After Democrats on the House Committee on Energy and Commerce pressured cable providers to answer to concerns that television programming contributed to misinformation about the 2020 presidential election in a letter, he described the letter as a "chilling transgression" of freedom of speech. In July 2021, Carr appeared with Florida governor Ron DeSantis to urge president Joe Biden to offer internet service to Cubans in an effort to circumvent censorship, an act that would allegedly violate international law. Carr has referred to free speech as the "bedrock of democracy" and described political censorship as a "tool that those in power use to suppress any challenge to their positions or orthodoxy". In 2019, Carr stated that the Federal Communications Commission does not have a "roving mandate to police speech in the name of the 'public interest.'" He has praised political satire as a method of criticizing individuals in positions of power, an argument he paralleled in defending free speech. In December 2024, Carr wrote a letter to Disney chief executive Bob Iger claiming that "Americans no longer trust the national news media to report fully, accurately, and fairly".

As chair of the Federal Communications Commission, Carr has voiced support for punishing broadcasters over alleged anti-conservative biases. He has advocated for repressing speech that he argues does not serve the public interest, including bias against conservatives. Following the suspension of Jimmy Kimmel in September 2025, Carr stated that he believed public broadcasters should serve the public interest and that local television stations had "every right under the law in their contracts to preempt" content that did not affirm that goal. He further stated that the U.S. was "in the midst of a massive shift in dynamics in the media ecosystem".

===China policy===
As China Mobile sought access to the U.S. market, Carr called for the enterprise's application to be denied and for China Unicom and China Telecom to be examined. At a meeting to discuss blocking broadband subsidies for companies that do not remove equipment developed by Huawei and ZTE, he warned that cell towers in missile fields in Montana are "running on Huawei equipment". Carr sought to add the drone manufacturer DJI to the Covered List, and referred to a report from The Washington Post that showed that DJI accepted Chinese state funding as "deeply concerning". Amid the COVID-19 pandemic, he began directly calling out Chinese officials on social media. Carr supported a ban on Huawei and ZTE devices. Carr has opposed TikTok over national security concerns; the Post described him as its "loudest media critic". In June 2022, he called for Apple and Google to remove the app from their stores, after BuzzFeed News reported that TikTok employees in China had purportedly been able to access data from American users.

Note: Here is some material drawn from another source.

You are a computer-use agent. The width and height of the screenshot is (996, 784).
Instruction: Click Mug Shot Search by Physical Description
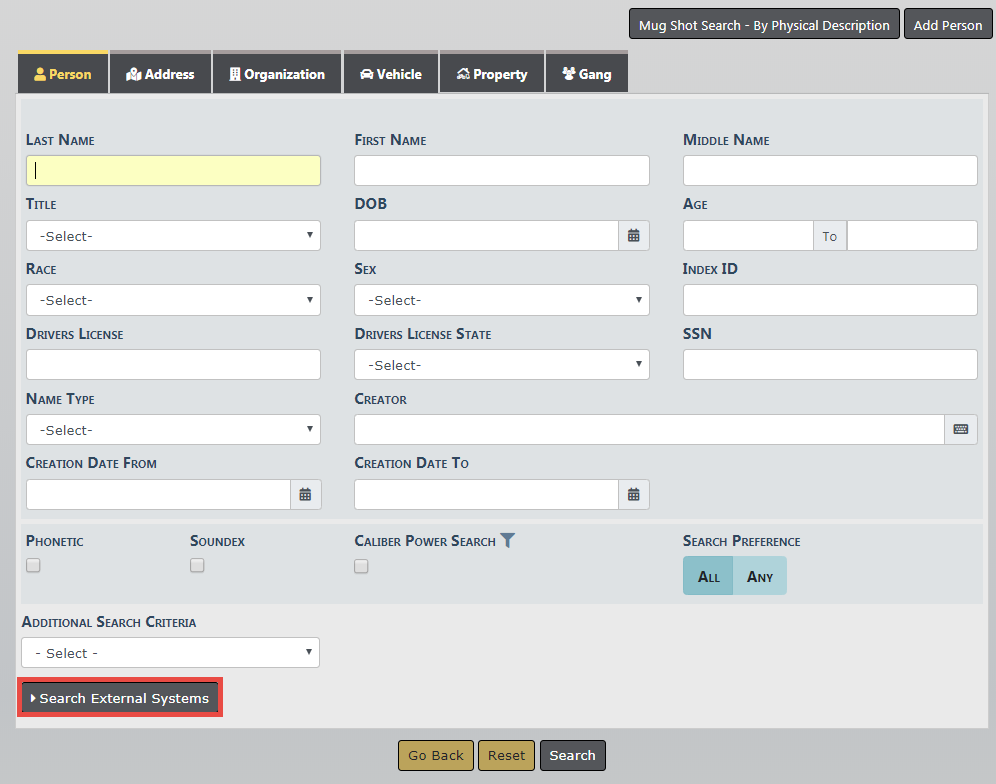(764, 25)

===Domestic and foreign issues===
Carr denounced the Unite the Right rally in August 2017. In response to the World Health Organization's response to the COVID-19 pandemic, he stated that the organization had been "beclowned". Weeks after the first impeachment trial of Donald Trump, Carr described the House Permanent Select Committee on Intelligence as a "secret and partisan surveillance machine" and attacked its chairman Adam Schiff, questioning the collection and publication of phone records in Trump's impeachment inquiry. At a meeting with Georgia representative Buddy Carter in April 2025, Carr wore a gold lapel pin of Trump's face on his suit, in what was perceived as an indication of loyalty. In December, Carr told the Senate Committee on Commerce, Science, and Transportation that the Federal Communications Commission was not an independent agency of the United States federal government.